Dr. Roman Grigoriev, School of Physics, Georgia Institute of Technology (Advisor)

Dynamical Mechanisms of Nonuniversality in 2D Turbulence in the Presence of Coherent Structures

Virtual: https://gatech.zoom.us/j/98641369716

Committee members:

Dr. Predrag Cvitanović, School of Physics, Georgia Institute of Technology

Dr. Michael Schatz, School of Physics, Georgia Institute of Technology

Dr. Alexander Blumenthal, School of Mathematics, Georgia Institute of Technology

Dr. Rafael de La Llave, School of Mathematics, Georgia Institute of Technology

Abstract:

Turbulence is one of the most important problems in physics and applied mathematics, with applications ranging from astrophysics and engineering to plumbing and more. It is fundamentally a multiscale phenomenon, characterized by cascades that dynamically transfer energy and other invariants across a wide range of length scales. While these interactions are often described through a statistical framework, a more holistic understanding requires accounting for the spatial structure of the flow. Aspects such as the coherence of large-scale structures cannot be captured by statistical assumptions alone; therefore, a more general theory for scaling in turbulence must explicitly account for the dynamical role of coherent structures.
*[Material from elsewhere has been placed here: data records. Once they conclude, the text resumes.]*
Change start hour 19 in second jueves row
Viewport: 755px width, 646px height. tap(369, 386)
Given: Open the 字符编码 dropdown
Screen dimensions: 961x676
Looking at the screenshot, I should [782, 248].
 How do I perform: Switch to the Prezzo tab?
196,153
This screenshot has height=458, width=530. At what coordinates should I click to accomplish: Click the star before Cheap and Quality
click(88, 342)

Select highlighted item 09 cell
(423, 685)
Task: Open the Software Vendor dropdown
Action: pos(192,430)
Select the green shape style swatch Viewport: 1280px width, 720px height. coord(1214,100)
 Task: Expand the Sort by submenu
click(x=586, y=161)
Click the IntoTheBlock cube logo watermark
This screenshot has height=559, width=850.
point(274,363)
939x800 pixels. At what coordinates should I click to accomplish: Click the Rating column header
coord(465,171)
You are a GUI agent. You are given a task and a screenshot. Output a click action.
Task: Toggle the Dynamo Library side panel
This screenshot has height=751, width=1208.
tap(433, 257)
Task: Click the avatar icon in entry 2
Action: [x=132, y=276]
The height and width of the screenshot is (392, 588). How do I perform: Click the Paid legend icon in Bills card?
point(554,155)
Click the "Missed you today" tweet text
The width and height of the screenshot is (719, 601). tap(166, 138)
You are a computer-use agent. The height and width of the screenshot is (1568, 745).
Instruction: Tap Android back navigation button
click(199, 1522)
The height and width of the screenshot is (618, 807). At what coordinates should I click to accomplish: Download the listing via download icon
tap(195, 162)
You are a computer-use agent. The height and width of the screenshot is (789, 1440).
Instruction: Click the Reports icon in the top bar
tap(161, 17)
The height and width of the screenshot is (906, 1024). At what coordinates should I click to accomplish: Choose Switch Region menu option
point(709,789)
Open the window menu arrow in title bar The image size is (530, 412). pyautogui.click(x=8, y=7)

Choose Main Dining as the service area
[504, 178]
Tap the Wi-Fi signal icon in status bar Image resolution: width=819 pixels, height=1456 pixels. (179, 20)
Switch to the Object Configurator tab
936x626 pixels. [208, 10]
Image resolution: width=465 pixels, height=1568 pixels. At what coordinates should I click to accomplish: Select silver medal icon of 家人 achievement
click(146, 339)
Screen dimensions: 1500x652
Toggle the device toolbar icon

This dissertation examines how coherent structures shape scale generation and nonuniversality in two-dimensional turbulence, with an emphasis on both the direct enstrophy cascade in steady turbulence and the inverse energy transferr in freely decaying turbulence. Although classical Kraichnan–Leith–Batchelor theory predicts universal scaling under assumptions of homogeneity, isotropy, and locality, the results presented here show that the observed scaling is instead governed by the geometry and interactions of coherent structures, often organized as large-scale flows. By combining direct numerical simulations, reduced-order modeling, and statistical closure arguments, this work demonstrates that a predictive theory of turbulence scaling must move beyond statistical assumptions and account for the transport and lifecycle of coherent structures.